* [Task statement]: Determine the number of lines in the data that include the word "screenshot", and write only that number.

* [The input]:
▬▬▬▬▬▬

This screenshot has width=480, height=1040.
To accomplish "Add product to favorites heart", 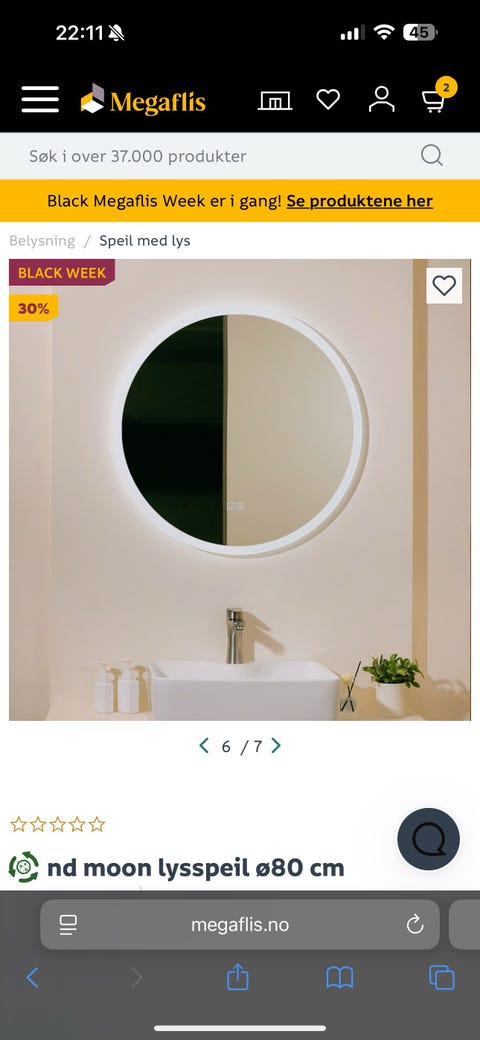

▬▬▬▬▬▬

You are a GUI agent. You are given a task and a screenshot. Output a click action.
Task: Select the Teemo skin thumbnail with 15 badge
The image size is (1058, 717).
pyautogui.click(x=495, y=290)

▬▬▬▬▬▬

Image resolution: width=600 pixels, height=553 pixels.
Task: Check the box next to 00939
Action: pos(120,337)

▬▬▬▬▬▬

* [Written answer]: 2